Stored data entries

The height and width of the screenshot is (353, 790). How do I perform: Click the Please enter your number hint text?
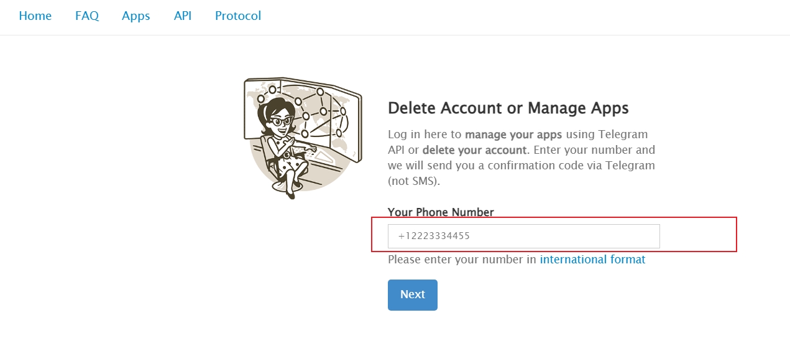tap(462, 260)

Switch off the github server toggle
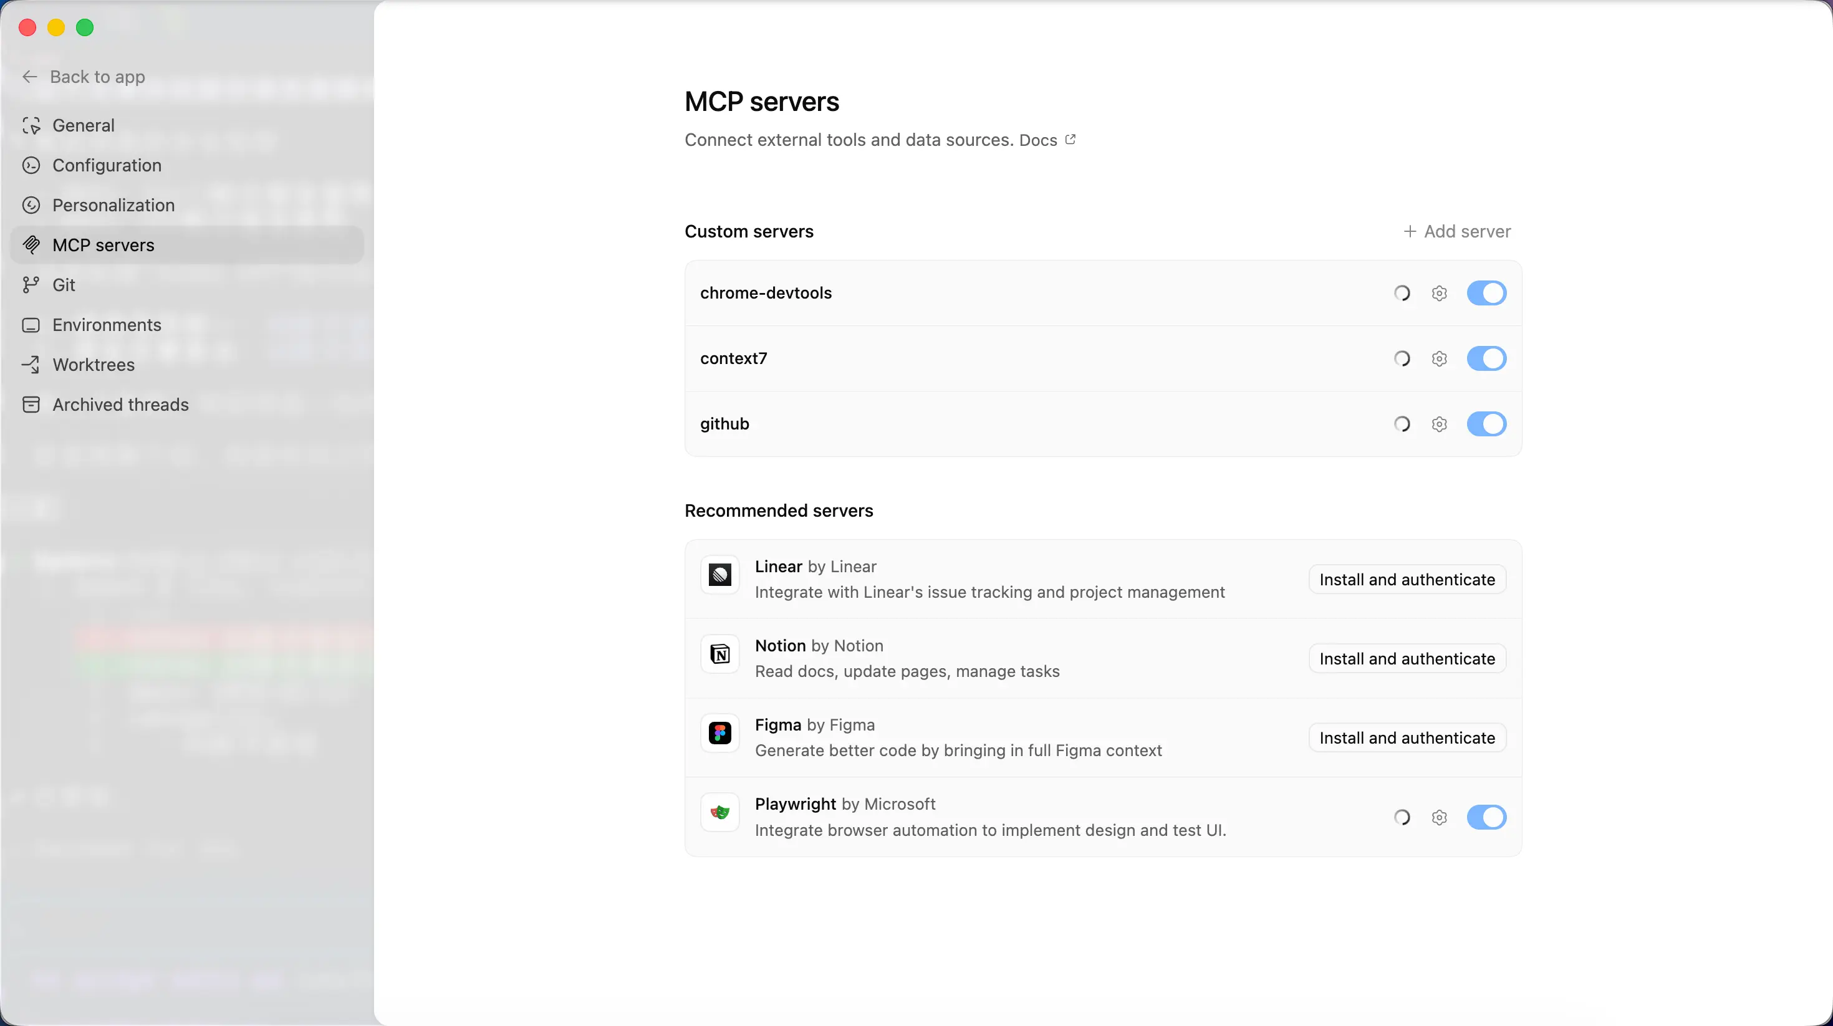1486,424
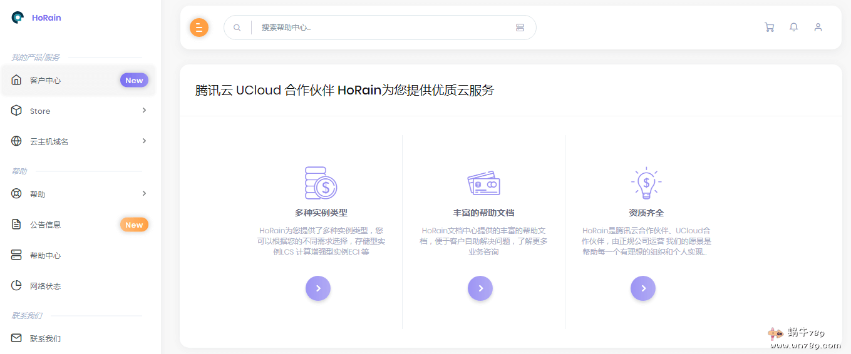Click the magnifier search icon
Screen dimensions: 851x354
point(237,28)
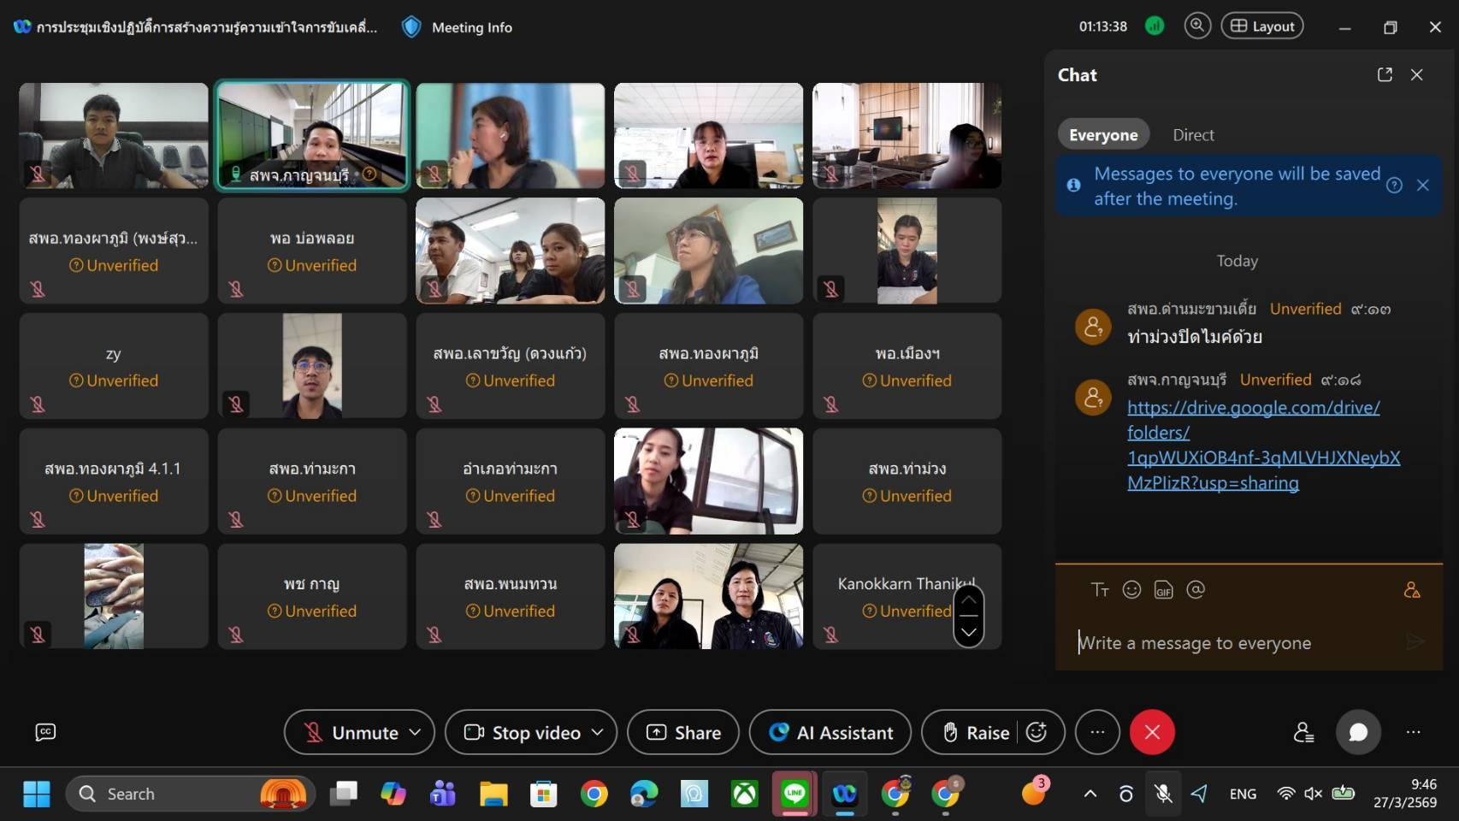The width and height of the screenshot is (1459, 821).
Task: Open the participants panel icon
Action: [x=1303, y=732]
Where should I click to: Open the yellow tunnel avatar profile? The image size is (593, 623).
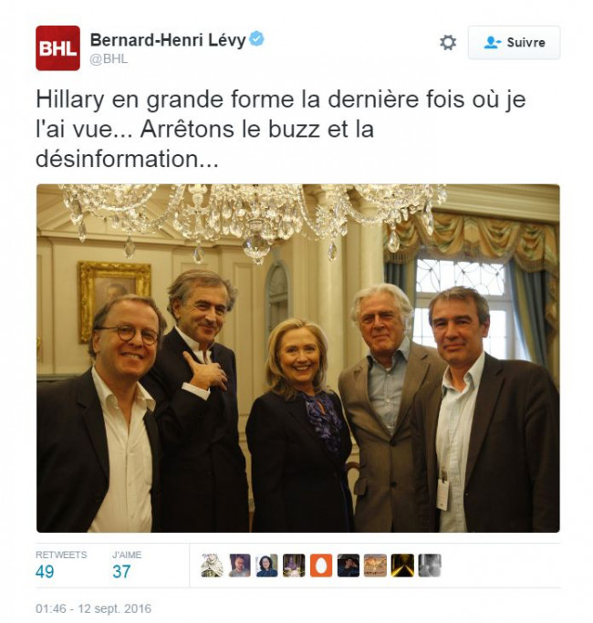click(402, 565)
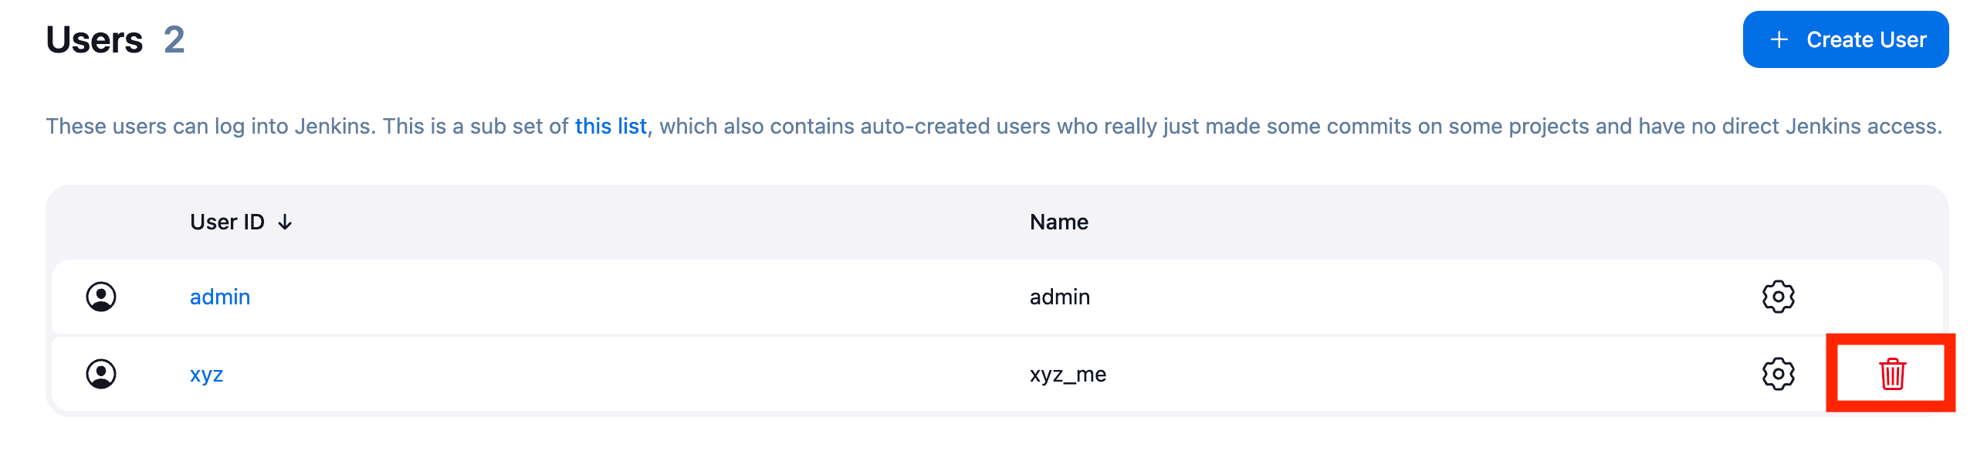
Task: Click admin's avatar icon
Action: click(101, 296)
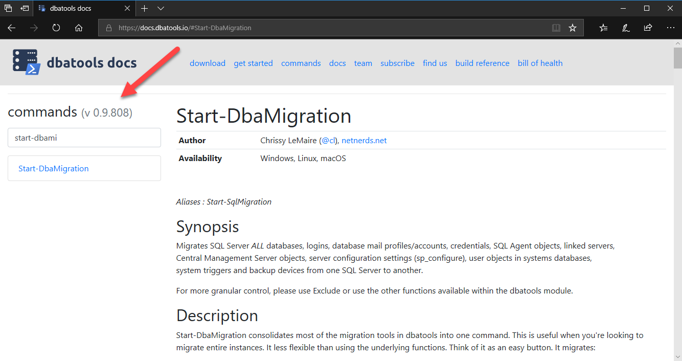Open the commands navigation item
This screenshot has width=682, height=361.
(301, 63)
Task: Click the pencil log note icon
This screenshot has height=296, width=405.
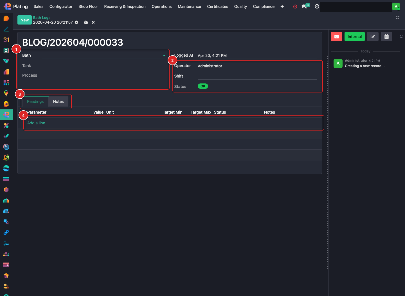Action: point(373,37)
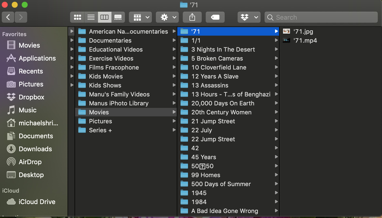Go forward using the forward arrow

coord(21,17)
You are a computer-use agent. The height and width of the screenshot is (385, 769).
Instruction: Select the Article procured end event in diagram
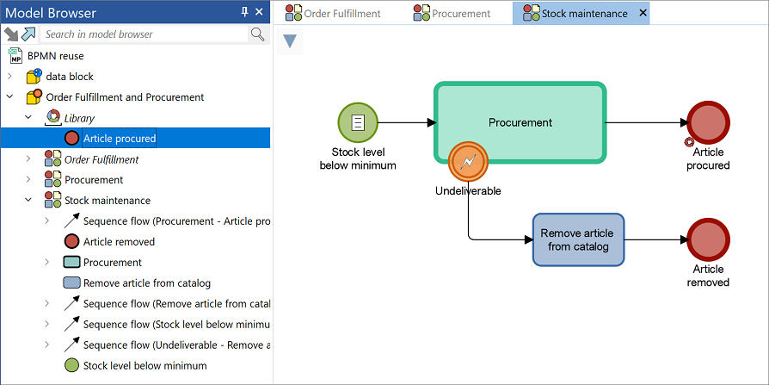[708, 122]
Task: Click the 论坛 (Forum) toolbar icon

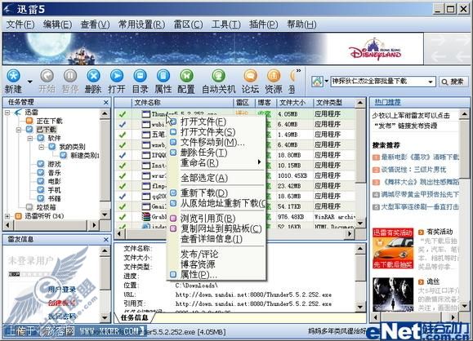Action: point(250,76)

* _Exercise_: Write out every record exactly. Leave the pictures out.

* _Answer section_:
The height and width of the screenshot is (353, 790). How do I perform: Click the Please enter your number hint text?
tap(462, 260)

Switch off the github server toggle
1486,424
Click the magnifier search icon
Screen dimensions: 851x354
point(237,28)
The width and height of the screenshot is (1459, 821).
Task: Open the participants panel icon
Action: [x=1303, y=732]
Where should I click to: Open the yellow tunnel avatar profile? The image size is (593, 623).
click(402, 565)
Task: Click admin's avatar icon
Action: click(101, 296)
Open the commands navigation item
This screenshot has width=682, height=361.
(301, 63)
Task: Click the pencil log note icon
This screenshot has height=296, width=405.
Action: point(373,37)
Go forward using the forward arrow

coord(21,17)
You are a computer-use agent. The height and width of the screenshot is (385, 769).
Instruction: Select the Article procured end event in diagram
[708, 122]
Task: Click the 论坛 (Forum) toolbar icon

Action: point(250,76)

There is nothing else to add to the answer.